Tuesday, June 3, 2008

Change Wants Broker Votes Out at WaMu

A large activist labor-backed institutional investor just isn't satisfied with Washington Mutual Inc.'s Kerry Killinger's decision to step down as board chairman at the country's largest savings and loan. CtW Investment Group, an organization that advises pensions for unions belonging to the Change to Win labor group, wants more.

Sure, CtW is excited that Killinger announced Monday that he will resign from his chairmanship position -- though he remains at WaMu as CEO. And it's also happy that WaMu director Mary Pugh, president of investment firm Pugh Capital Management, resigned from the WaMu board in April. But, it is still peeved that two directors on the WaMu board, James Stever and Charles M. Lillis, remain on the board. Both WaMu directors had been the target of a "just vote no" campaign orchestrated by the labor union fund.

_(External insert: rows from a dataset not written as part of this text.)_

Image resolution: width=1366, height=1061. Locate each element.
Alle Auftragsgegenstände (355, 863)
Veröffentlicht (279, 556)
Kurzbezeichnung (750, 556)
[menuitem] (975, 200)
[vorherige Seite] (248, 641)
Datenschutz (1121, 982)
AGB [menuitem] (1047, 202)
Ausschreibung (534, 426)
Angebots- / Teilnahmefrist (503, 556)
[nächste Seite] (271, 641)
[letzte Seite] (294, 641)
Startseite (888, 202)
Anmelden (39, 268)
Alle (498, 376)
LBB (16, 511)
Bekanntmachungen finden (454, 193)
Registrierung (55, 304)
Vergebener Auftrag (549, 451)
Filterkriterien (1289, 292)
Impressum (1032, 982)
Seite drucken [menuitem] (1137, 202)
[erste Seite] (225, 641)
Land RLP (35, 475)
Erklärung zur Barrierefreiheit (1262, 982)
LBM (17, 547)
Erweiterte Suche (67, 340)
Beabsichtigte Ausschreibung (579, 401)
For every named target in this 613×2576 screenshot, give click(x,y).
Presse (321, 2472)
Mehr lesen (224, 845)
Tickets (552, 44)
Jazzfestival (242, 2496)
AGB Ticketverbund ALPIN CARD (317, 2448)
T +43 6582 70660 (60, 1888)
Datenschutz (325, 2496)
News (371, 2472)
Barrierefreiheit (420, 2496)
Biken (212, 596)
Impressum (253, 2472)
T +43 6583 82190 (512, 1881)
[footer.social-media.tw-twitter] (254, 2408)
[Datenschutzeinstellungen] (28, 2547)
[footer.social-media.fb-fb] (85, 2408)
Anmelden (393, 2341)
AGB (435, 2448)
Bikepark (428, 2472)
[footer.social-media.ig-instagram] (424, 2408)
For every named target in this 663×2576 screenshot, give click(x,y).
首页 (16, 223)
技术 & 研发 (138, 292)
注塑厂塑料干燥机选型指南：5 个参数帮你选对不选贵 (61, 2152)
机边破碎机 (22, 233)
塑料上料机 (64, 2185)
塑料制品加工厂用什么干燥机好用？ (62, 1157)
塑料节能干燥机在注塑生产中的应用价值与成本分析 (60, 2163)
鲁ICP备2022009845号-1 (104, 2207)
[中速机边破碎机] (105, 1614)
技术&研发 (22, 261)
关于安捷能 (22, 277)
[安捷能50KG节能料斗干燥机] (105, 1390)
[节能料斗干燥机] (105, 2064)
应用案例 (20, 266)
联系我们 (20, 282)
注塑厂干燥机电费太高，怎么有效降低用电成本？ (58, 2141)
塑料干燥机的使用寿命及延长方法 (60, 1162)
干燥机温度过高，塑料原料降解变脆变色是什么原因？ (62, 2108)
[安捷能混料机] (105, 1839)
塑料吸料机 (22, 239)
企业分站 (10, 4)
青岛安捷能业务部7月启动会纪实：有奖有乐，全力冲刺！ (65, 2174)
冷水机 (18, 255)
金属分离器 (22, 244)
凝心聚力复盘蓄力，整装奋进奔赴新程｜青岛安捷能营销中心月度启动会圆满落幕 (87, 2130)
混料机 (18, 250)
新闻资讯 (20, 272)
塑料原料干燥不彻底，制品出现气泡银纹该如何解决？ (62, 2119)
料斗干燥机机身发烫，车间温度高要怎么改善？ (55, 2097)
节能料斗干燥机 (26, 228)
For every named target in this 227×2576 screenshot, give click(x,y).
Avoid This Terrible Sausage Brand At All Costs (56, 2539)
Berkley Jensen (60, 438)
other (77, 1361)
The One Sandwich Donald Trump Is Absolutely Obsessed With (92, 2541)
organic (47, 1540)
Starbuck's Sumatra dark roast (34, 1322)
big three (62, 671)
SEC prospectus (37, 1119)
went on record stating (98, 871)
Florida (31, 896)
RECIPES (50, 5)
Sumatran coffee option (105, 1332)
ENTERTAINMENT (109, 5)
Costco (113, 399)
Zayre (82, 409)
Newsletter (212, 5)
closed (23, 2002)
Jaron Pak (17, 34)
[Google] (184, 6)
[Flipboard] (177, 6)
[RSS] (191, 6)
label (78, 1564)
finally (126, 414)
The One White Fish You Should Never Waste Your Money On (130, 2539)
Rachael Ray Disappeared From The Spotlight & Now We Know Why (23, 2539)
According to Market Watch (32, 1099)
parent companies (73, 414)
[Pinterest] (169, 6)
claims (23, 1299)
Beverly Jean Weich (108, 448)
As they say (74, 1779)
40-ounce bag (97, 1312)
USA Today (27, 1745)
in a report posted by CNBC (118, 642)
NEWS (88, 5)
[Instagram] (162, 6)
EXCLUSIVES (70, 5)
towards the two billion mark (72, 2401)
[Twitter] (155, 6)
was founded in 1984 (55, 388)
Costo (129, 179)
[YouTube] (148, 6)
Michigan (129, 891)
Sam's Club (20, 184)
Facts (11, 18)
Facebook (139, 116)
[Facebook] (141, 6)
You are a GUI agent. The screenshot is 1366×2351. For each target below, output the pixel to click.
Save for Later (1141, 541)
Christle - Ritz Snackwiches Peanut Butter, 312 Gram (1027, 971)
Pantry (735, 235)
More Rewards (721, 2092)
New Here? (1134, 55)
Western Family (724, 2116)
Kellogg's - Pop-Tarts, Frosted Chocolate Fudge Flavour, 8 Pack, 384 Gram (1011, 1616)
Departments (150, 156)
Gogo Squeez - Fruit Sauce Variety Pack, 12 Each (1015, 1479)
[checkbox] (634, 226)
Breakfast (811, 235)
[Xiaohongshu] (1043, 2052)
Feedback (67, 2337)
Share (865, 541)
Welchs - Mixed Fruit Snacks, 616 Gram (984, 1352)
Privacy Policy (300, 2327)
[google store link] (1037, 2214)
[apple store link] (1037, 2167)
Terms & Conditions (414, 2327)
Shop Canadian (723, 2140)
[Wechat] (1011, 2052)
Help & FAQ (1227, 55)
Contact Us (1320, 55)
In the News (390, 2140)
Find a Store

At the WaMu annual meeting April 15, company tallies showed that 41% of shareholders opposed Stever's renomination, and 41% opposed Charles M. Lillis, a director who was targeted by another union-backed pension fund. But CtW, estimated that by counting only votes of actual shareholders, the tally for removing 50.9% for Stever and 51.2% for Lillis.

"The vote to name an independent chairman excluded uninstructed broker votes, but the disputed re-election of directors James H. Stever and Charles Lillis may have resulted from the inclusion of these phantom votes," said CtW Investment Group research director Richard Clayton in a statement. "The board needs to disclose whether Stever and Lillis received a majority of votes cast by shareholders and to request the resignation of any director who did not."

CtW asserts that Lillis and Stever were put over the top because of so-called broker nonvotes, also known as broker discretionary votes. For clients who never indicate how to vote their shares, stockbrokers are permitted to cast ballots for them in "routine matters," such as uncontested director elections, as the brokers see fit. Critics deride this practice as corporate ballot stuffing, because brokers typically back management initiatives. For CtW, the broker-nonvote issue is particularly relevant because WaMu has a majority vote policy in its corporate governance guidelines.